WHAT YOU NEED TO DO » Retype the listing character for character, from the line containing "Given: Click the Print icon" through the line containing "tap(377, 351)", with both of those lines included. Leave the pictures out.

AVAILABLE RECORDS »
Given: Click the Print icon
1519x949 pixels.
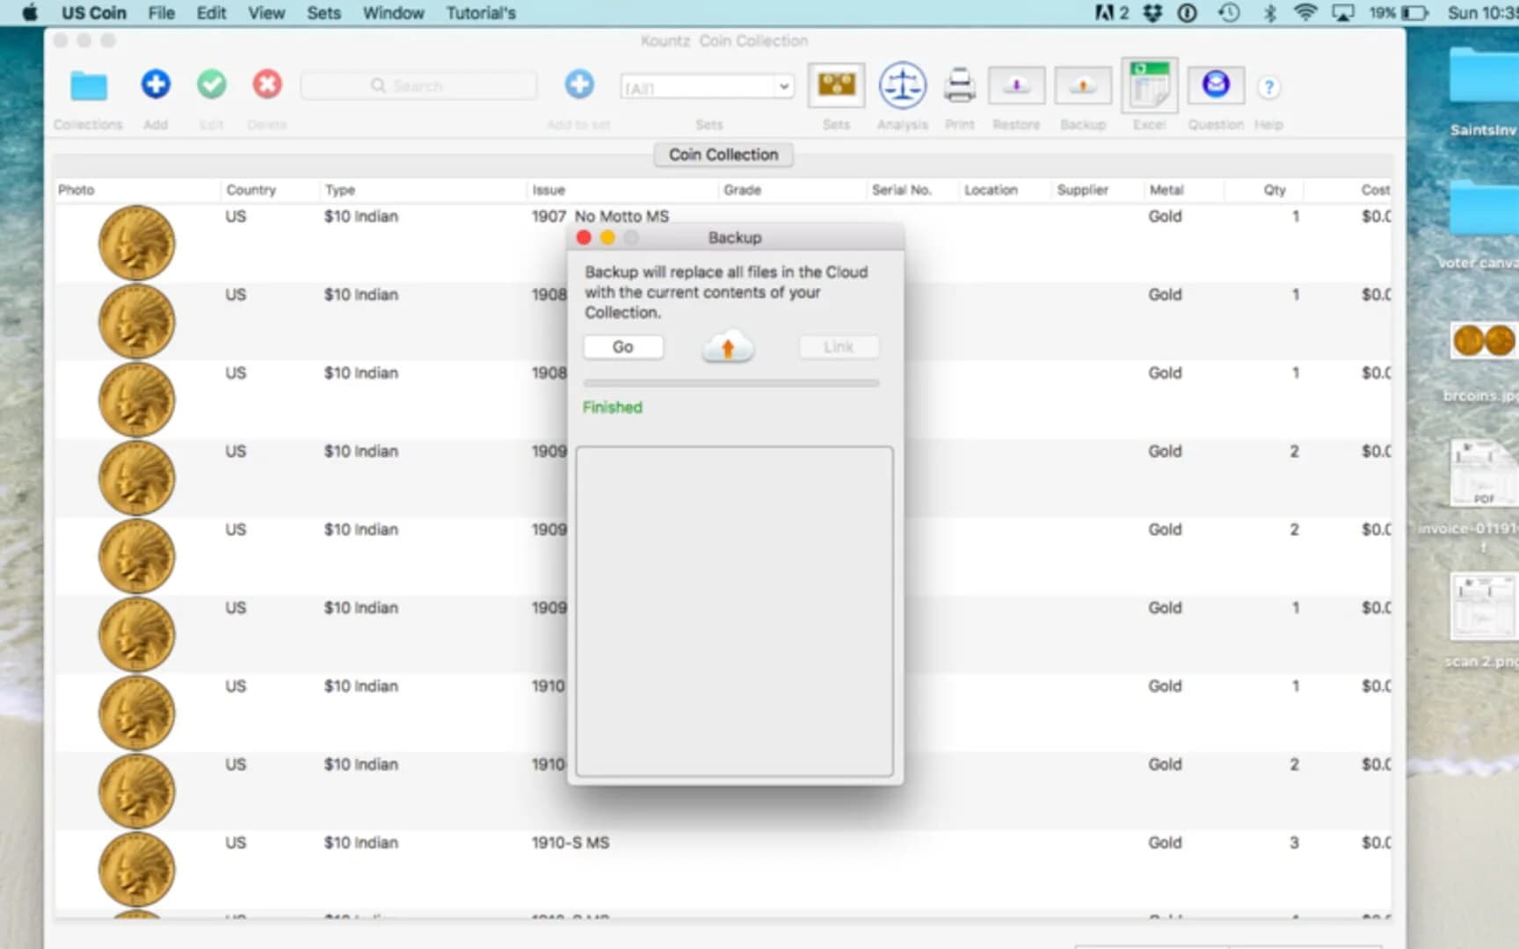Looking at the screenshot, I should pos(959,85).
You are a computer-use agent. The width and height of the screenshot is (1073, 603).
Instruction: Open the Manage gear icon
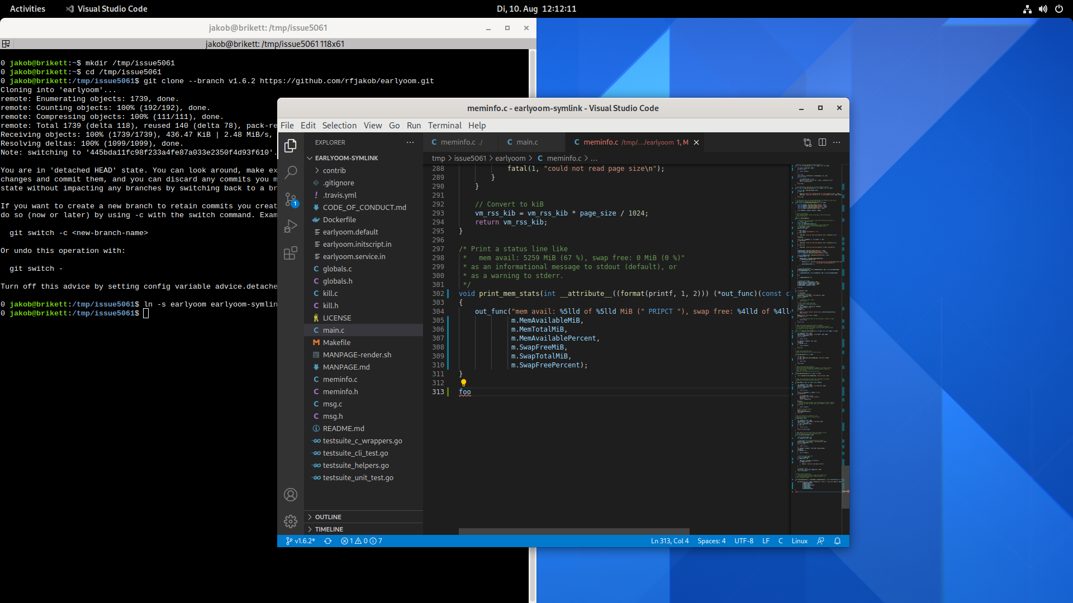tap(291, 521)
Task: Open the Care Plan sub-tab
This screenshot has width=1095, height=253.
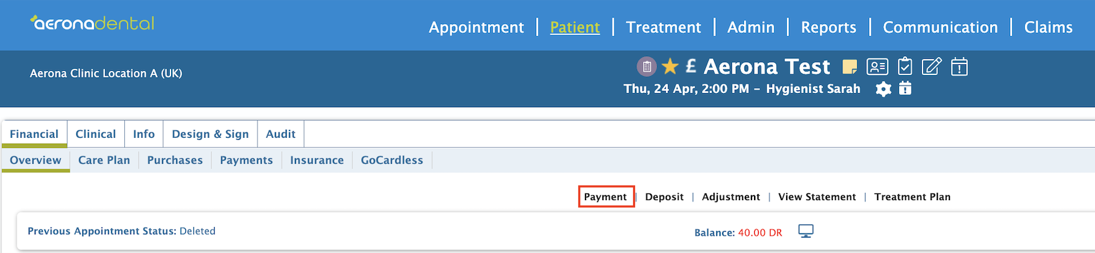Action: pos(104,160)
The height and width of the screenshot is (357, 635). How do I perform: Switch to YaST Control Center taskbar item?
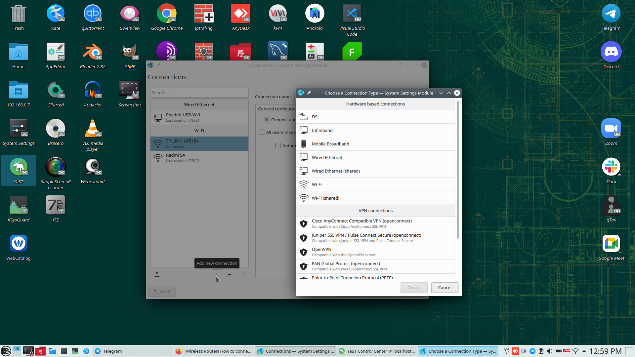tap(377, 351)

* * *

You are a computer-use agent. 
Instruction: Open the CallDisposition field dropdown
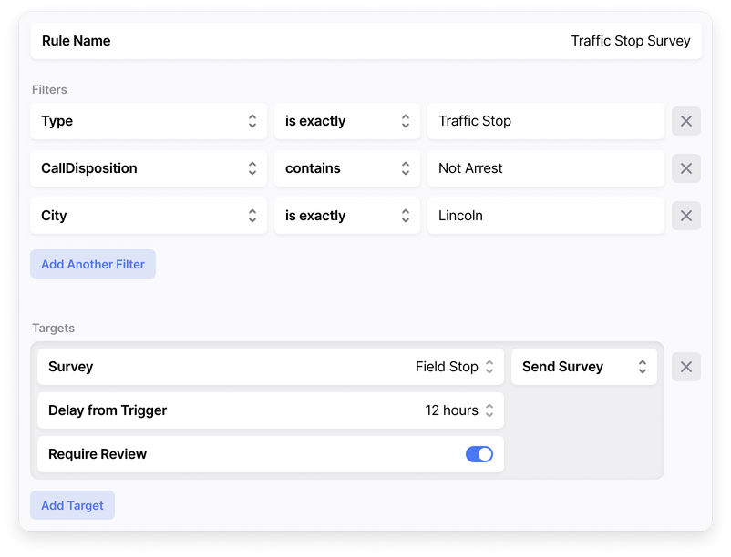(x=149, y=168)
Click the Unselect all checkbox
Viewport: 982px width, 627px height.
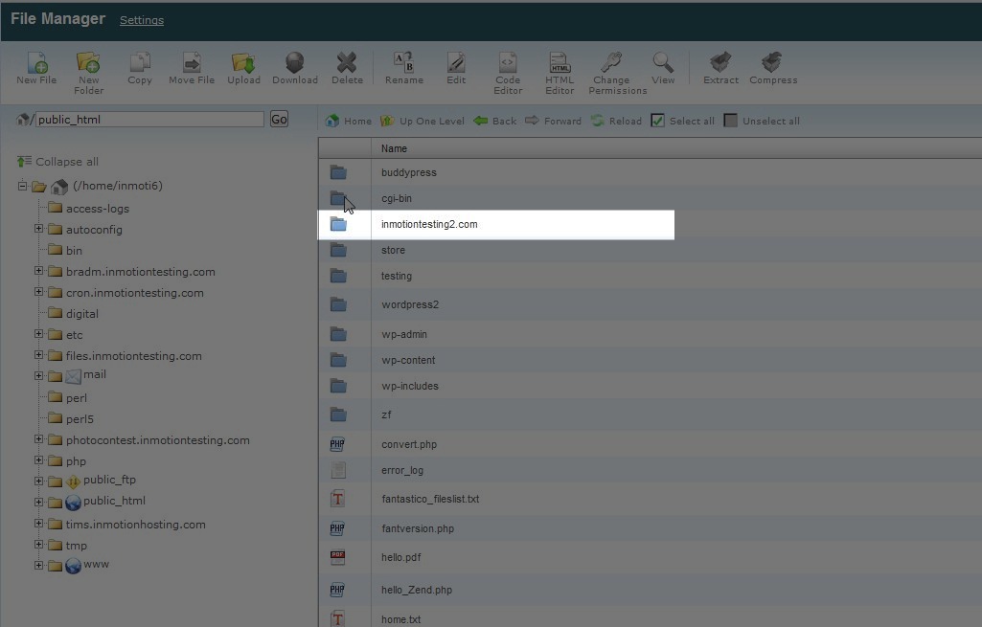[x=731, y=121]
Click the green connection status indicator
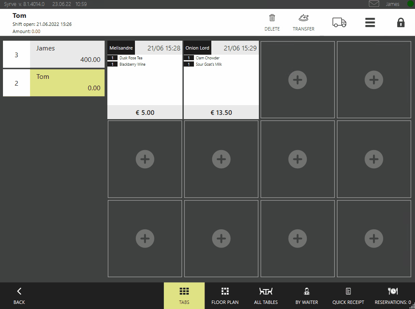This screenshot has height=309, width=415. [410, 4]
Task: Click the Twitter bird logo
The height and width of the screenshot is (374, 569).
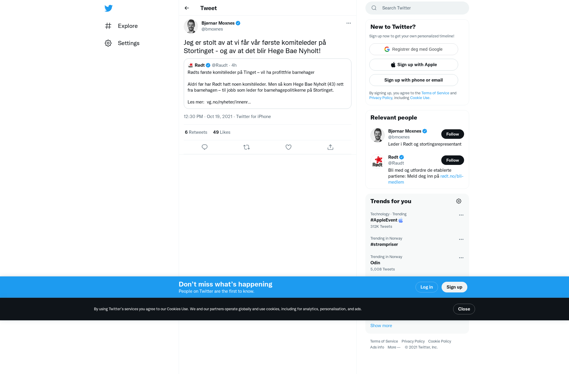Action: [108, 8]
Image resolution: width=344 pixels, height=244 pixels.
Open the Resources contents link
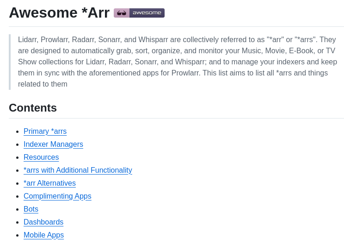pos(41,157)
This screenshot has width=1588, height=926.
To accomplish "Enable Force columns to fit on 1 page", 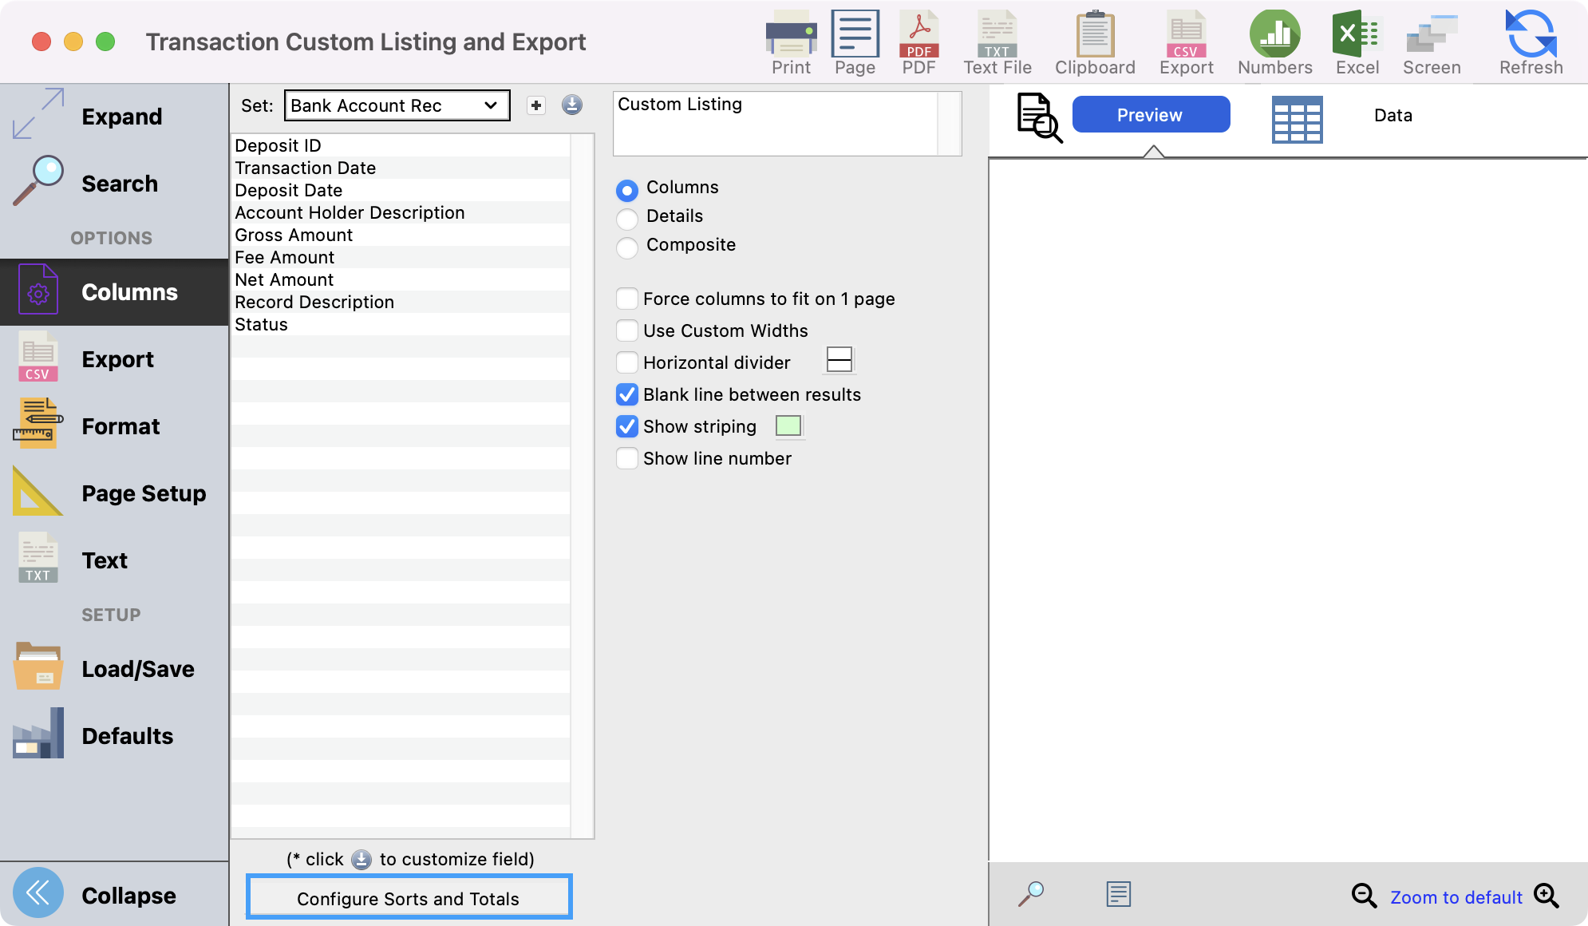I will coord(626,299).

==

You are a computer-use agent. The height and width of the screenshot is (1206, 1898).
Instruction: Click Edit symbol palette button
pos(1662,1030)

SOLUTION TO THIS EXERCISE »
Given: Click the Print icon
1519x949 pixels.
Looking at the screenshot, I should pos(959,85).
You are a computer-use agent. The width and height of the screenshot is (1073, 603).
Instruction: Open the Manage gear icon
tap(291, 521)
Task: Open the Care Plan sub-tab
This screenshot has width=1095, height=253.
Action: pos(104,160)
The height and width of the screenshot is (357, 635). How do I perform: Switch to YaST Control Center taskbar item?
tap(377, 351)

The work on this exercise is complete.